Redazione Nove da Firenze
Redazione Nove da Firenze
31 gennaio 2003 12:38
Teatro della Pergola: da lunedì 3 a mercoledì 5 febbraio Erica Blanc e Gabriele Ferzetti in un testo di Gabriele d’Annunzio

In una piazza di Tocco a Casauria si presentò a d'Annunzio e a Francesco Paolo Michetti, suo amico pittore, una scena toccante: "videro irrompere una donna urlante, scarmigliata, giovane e formosa, inseguita da una torma di mietitori, imbestialiti dal sole, dal vino e dalla "lussuria". Michetti fermò l'attimo nella sua grandiosa tela La figlia di Jorio (1895) e d'Annunzio scrisse il dramma teatrale omonimo. La tragedia in tre atti ispirata anche dalla passione per i drammi popolari della propria terra, l'Abruzzo, viene pubblicata e rappresentata per la prima volta nel 1904.

Narra la storia di Mila, figlia del mago Iorio di Codra, figura fuorviante, che sovverte sempre le regole perché non le appartengono e non le conosce e dunque tragicamente destinata a portare disordine e lutto nelle famiglie di uno sperduto paese d’Abruzzo. Comparsa improvvisamente nella casa del pastore Aligi, che se ne innamora ricambiato, diventa la causa involontaria di un parricidio. Quando infatti Aligi scopre che suo padre Lazaro tenta di violentarla, accecato dall'ira lo uccide. Per questo viene condannato al rogo, ma Mila, che nel rapporto col giovane pastore ha capito e deciso di riscattare il proprio passato, in un supremo gesto di purificazione si autoaccusa dell’omicidio e si sacrifica, sostituendosi all’amato.


La messa in scena dello spettacolo scandisce in sei tappe i momenti culminanti nello sviluppo della tragedia: il presentimento di Aligi, la visione dell’angelo muto, che segna l’inizio dell’innamoramento di Aligi per Mila, l’arrivo dei mietitori, l’ultimo bacio tra Mila e Aligi nel secondo atto, la violenta uccisione di Lazaro in scena e infine l’atto eroico di Mila che si sacrifica per amore. Ma in questo capolavoro dannunziano, oltre a questo filo tensore fortissimo, ci si imbatte nel fascino della tradizione con tutti i suoi cerimoniali: "l’incanata" dei mietitori, la presenza di segni nefasti, come il pane che cade per terra nel primo atto e l’olio che si versa nel secondo fino alle diverse filastrocche di scongiuro.
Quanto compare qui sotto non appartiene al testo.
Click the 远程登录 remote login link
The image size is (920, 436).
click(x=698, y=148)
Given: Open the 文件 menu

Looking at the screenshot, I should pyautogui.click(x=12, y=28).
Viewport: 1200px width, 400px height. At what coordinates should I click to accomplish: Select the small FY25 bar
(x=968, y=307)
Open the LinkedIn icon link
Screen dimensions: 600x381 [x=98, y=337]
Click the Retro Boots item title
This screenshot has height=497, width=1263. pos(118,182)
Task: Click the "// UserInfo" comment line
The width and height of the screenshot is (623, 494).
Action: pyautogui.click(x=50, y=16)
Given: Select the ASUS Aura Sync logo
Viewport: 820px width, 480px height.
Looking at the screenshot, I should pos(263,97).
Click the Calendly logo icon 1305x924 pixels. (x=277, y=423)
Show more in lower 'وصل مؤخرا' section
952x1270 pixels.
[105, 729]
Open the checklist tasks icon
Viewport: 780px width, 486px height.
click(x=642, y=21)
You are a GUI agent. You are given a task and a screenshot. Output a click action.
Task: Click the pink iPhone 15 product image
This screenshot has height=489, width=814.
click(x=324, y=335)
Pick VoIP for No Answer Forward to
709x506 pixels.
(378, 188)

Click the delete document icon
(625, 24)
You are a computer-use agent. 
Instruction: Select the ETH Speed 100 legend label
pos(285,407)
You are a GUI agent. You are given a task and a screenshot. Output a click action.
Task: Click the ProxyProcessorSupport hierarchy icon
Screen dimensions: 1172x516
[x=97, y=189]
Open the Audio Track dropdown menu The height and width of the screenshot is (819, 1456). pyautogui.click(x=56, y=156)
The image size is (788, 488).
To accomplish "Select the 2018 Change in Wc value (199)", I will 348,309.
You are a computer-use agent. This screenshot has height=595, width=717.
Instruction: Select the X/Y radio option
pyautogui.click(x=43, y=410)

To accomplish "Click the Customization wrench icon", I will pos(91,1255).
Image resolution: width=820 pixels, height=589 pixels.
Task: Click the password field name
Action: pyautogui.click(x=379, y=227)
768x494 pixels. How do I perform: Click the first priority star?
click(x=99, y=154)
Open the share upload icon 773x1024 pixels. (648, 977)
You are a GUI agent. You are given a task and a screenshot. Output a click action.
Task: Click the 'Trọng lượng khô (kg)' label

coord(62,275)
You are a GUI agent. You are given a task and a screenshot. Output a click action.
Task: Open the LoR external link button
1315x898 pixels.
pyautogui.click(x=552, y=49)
Questi rituali che appartengono alla sfera della superstizione, in tutta la tragedia coesistono con la religione fino a confondersi con essa. Non a caso, infatti, l’inizio dell’azione avviene proprio nel giorno di San Giovanni, il cui culto accomuna usanze pagane e cristiane. L’amore di d’Annunzio per la tradizione è testimoniato dalle tante reminiscenze di antichi drammi sacri abruzzesi e rifacimenti di canzoni popolari, che si ritrovano ne La figlia di Iorio.
In quest'opera il gruppo ha un’importanza determinante.

I sentimenti che determinano l’andamento di questa tragedia sono collettivi e più sono condivisi dalla comunità più sono intensi; ogni gesto disonesto non lo è più se appartiene alla collettività. Le donne vogliono consegnare Mila ai mietitori sapendo che le faranno violenza, ma a loro sembra giusto perché è una collettività che la reclama. "Ho cercato quindi - dice il regista - di evidenziare questo potere del gruppo facendo muovere queste collettività come se avessero una sola anima quasi a imitazione del coro greco, tanto caro a d’Annunzio".
La grandiosa tela La figlia di Jorio, dipinta da Francesco Paolo Michetti nel 1895, rappresenta una giovane figura femminile enigmatica ed affascinante drappeggiata di rosso, che si allontana con passo veloce.

La tela è ospitata nella Sala della Giunta, nel Palazzo della Provincia di Pescara.